The Tedium of Ambition

March 30th, 2021 by G.

There is a land near an impossibly high mountain.  It is somewhere in a mountain range that goes back and back and up and up. No one knows how high and how far back it goes.  Every year the voice of God comes from the mountain, inviting all people to come up to Him.  None have come so far.  None are able to.  The people of that land usually do not venture into the range at all; they treat it with superstitious awe.

There is a certain group in that land who work hard and live plainly.  They are a religious people.  They pray to God, whose voice comes from the mountain.  They seem  less afraid of the mountains than most, but what they do there is not religious or spiritual or awe-inspiring.  It doesn’t seem worthy of the voice somehow, and so the other people of the land scorn them.  Specifically, they are doing stonework on the mountains.  They have cut very very broad stairs and ramps, that go about a 1000 feet up and a mile or so in.  At the end, there is a valley that they are currently clearing and leveling and terracing into a very large space, large enough for a town and villages and fields.

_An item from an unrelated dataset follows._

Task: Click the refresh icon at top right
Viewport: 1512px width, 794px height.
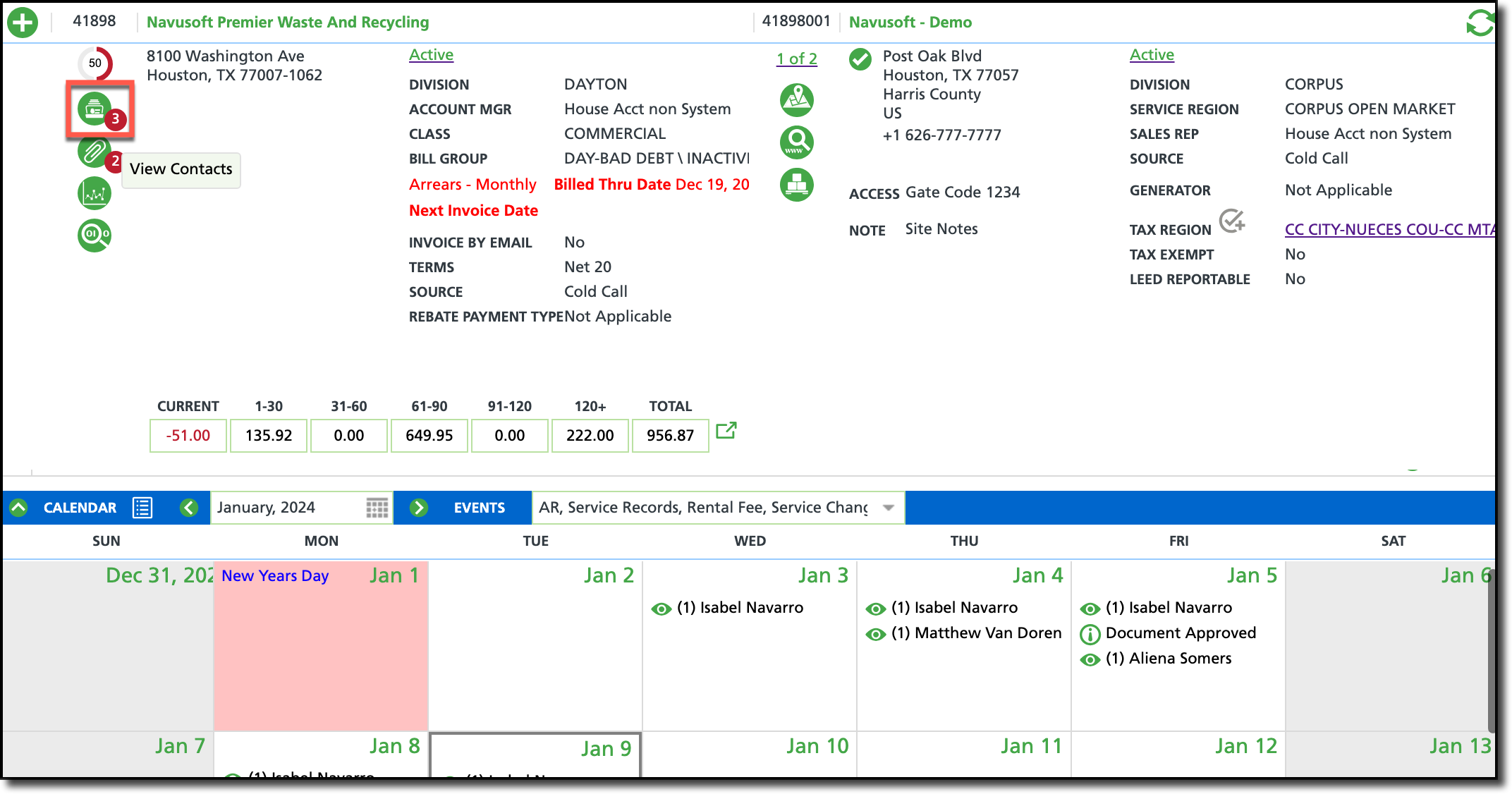Action: point(1479,23)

There was a young man there who grew tired of the daily grind of field and farm and holidays spent working on the stairs and the level space.  He heard the Voice of the mountain and wanted to ascend.  Yes, the stairs his folk made were symbolically about reaching God.  But he wanted to actually reach God.  So he joined a crew of bold men who dared!  They set out into the wastes, up into where the plants and animals were strange, up into the endless snows and silence.  The important thing was to try! Most died.  He barely made it back.

He tried again.  His ambition grew even greater.  This time he put more organization into it.    They had packs, they did preliminary expeditions to set up supply camps.  Again, most died.  They got much further, but they were not even close.  They did not even see the final peak.

His ambition grew even greater.  It was not enough now for him to see God.  He wanted everyone to go with him.

He went home.  He told his father, “I am ready now.”

His father took him to the elders.  They showed him their plans.  With telescopes and observations and other means they had calculated the final peak and determined how far and how high it would be to get there.  They had then determined where a base camp could be that would support everyone getting there.  Once they knew where the base camp would be, they had then calculated how many successive stages it would take for the folk to gradually relocate to the base camp, rebuilding their villages at each successive stage to the base camp each time so that the crops could acclimate and they could adjust to the new elevation and new climate.  They had then determined the infrastructure, the stairs and the ramps and the levels, they would need so that their people could do it, and indeed so that all the people in the whole land could come after.  This was what they were building.

It was an undertaking that would take generations.  It seemed barely possible.  It seemed superhuman in scale.

“When God told us to come up, then we at least knew what we were capable of,” the elders told the young man.

“The air grows very thin when you get very high up,” the young man said.  “I believe it gets even thinner, too thin to breathe.  Have you planned for that?”

The elders told him they did not have a solution yet.  They believed that either they would find one or, more likely, God would do miracles.  Because He had told them to come up.

“I have now found a work worthy of my ambition,” the young man said.  They made him an elder.  He returned to the fields and farms and stonework of his youth.

Comments (5)
Filed under: We transcend your bourgeois categories | No Tag
No Tag
March 30th, 2021 06:44:48
5 comments

Bookslinger
March 30, 2021

Excellent.

Should we call you John Bunyan, or Aesop, for the allegories that you write?


G.
March 30, 2021

Lord Dunsany


E.C.
March 30, 2021

Someday I hope to publish a story that is much like this (but also very different). It’s called ‘The Last King of the Harvest’, and I think you’d like it.


G
March 30, 2021

I hope to see it in print soon


E.C.
March 30, 2021

So far no takers, but I intend to keep trying. It’s my best work to date, I think. The prompt was for the Sol anthology of the Planetary series, though I didn’t finish the story in time to submit to it – the sun, fire, harvest, and sacrifice. It hits all those points, and features a firebird. Very fantasy, much symbolism.
I like your idea of a generational goal of moving closer to God. I think that’s what Enoch’s Zion was probably like, given the timespan – even if they did have longer lives back then.